Every line containing "agent" should be identified and copied from the data below.

┌─ MATERIALS PROVIDED

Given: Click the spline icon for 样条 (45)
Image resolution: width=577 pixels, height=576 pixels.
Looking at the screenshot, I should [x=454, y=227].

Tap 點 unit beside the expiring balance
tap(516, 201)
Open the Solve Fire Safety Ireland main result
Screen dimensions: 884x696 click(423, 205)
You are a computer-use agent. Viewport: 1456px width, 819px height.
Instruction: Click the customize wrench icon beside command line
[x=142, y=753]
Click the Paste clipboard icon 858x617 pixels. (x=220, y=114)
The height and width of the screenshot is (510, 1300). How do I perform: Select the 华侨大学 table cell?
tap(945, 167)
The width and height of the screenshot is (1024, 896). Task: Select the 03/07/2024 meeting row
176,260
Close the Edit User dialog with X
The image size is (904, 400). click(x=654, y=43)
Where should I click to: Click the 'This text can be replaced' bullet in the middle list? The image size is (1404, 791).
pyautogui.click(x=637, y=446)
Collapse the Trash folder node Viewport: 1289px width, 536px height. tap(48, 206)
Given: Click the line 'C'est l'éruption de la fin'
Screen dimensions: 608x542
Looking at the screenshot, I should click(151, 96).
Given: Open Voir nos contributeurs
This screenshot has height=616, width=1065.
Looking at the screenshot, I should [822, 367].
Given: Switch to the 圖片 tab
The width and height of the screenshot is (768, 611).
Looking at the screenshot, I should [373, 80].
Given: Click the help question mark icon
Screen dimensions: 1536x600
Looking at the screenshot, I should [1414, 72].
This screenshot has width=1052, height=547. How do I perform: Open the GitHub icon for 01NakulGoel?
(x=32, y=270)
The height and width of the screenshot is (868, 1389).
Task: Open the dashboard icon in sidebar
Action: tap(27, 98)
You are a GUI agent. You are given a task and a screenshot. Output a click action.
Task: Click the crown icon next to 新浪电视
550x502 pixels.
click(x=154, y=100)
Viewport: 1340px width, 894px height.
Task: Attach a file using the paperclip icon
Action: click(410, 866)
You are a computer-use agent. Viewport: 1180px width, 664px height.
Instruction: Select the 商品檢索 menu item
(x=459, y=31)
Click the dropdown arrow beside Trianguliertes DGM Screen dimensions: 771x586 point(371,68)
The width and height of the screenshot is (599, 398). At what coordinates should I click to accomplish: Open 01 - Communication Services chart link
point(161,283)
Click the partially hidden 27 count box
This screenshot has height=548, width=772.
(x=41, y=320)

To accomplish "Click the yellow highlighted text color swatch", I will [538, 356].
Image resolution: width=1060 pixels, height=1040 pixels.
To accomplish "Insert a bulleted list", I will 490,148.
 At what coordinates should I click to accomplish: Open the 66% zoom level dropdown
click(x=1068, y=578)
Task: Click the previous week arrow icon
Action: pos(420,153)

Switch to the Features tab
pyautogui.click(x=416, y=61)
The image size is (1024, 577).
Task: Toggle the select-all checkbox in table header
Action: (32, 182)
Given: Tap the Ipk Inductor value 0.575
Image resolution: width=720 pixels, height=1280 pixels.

└─

EXERCISE ANSWER:
You are a computer-use agent. Viewport: 1456px width, 819px height.
You are a GUI agent. You are given a task and a screenshot. Output a click action.
You are a computer-use agent. Viewport: 1180px width, 664px height.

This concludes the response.